Some 40 years after its establishment in Exeter, NH, the NSRL continues to set the tone for performance breakthroughs, according to Nike. Within the LeBron James Innovation Center, the NSRL positions Nike for future decades of game-changing products and experiences for all athletes. “Athletes can move here at full speed, full motion—they can just play,” added Nurse.
The center features 84,000 sq. ft. dedicated to sports research and including cutting-edge technology … and lots of it. There are 400 motion-capture cameras, 97 force plates, 825 pieces of testing equipment, four environmental chambers, and over 80 new prototyping machines.
The new scope of the NSRL is fivefold the footprint of its predecessor. Facilities include a full-size basketball court, a 200-meter endurance track, a 100-meter straightaway, and an artificial-turf training pitch—all to capture athletes in motion at full speed. Along with the force plates and motion-capture equipment mentioned above, a series of four advanced climate chambers mimic a variety of conditions. These advancements support an expansion of research and development that encompasses both mental and physical well-being.
“Our goal every single day is to make athletes better and to make the world better for athletes,” said Kathy Gomez, VP of footwear innovation at Nike. “Understanding more types of bodies, more genders, more backgrounds, and different ability levels helps us create better and more specific product.”
The insatiably curious community that works in the space allows for an intersecting mix of talent, from biomechanics researchers and robotics experts to computational designers and patent pros. In fact, the LeBron James Innovation Center is designed to facilitate collaboration and expeditious prototyping (created in under an hour).
“In the innovation space, we take information from the NSRL, and we are able to look at different ways to solve an athlete’s problem. It gets extremely interesting,” stated Janett Nichol, VP of apparel innovation, Nike. “In a conventional way of building a product, we would just go straight to a material, get a pattern, sew it, and then that would be it. Here, we can go to anything from biology or chemistry to pushing the limits of a machine to create a very different experience with material.”

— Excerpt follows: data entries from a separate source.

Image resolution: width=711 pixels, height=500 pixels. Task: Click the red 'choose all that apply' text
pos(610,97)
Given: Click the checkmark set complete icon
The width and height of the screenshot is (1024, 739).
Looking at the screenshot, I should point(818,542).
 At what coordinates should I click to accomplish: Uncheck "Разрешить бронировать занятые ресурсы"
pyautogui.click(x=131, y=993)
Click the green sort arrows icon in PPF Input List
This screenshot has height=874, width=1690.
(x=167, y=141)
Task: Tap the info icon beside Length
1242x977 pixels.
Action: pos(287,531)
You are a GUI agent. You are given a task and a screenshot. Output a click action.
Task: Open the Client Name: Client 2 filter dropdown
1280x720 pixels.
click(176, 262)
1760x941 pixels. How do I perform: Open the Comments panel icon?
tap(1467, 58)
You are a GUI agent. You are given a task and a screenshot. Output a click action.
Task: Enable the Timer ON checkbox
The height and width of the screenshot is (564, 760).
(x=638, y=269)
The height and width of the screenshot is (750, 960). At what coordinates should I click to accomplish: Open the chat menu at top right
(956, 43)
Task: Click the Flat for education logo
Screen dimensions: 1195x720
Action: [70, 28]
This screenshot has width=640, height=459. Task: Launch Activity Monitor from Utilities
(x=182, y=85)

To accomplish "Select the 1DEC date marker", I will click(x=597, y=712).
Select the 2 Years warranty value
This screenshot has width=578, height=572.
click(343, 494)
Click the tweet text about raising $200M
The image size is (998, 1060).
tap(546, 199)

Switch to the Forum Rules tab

“In the very beginning, we were a company for elite runners. We expanded to recreational runners, and then we got into other sports,” concluded Tom Clarke, president of innovation at Nike. “At every step along the way, it’s been necessary to provide the research, and the scientific proof, that we’re making our products better.”
In addition to using cutting-edge technology, the LeBron James Innovation Center is built to be sustainable. The building has 908 solar panels on the roof and runs on 100% renewable energy. There were 21,210 lbs. of Nike Grind used to create the NSRL flooring, and, thanks to water-efficient fixtures, the building now uses 40% less water.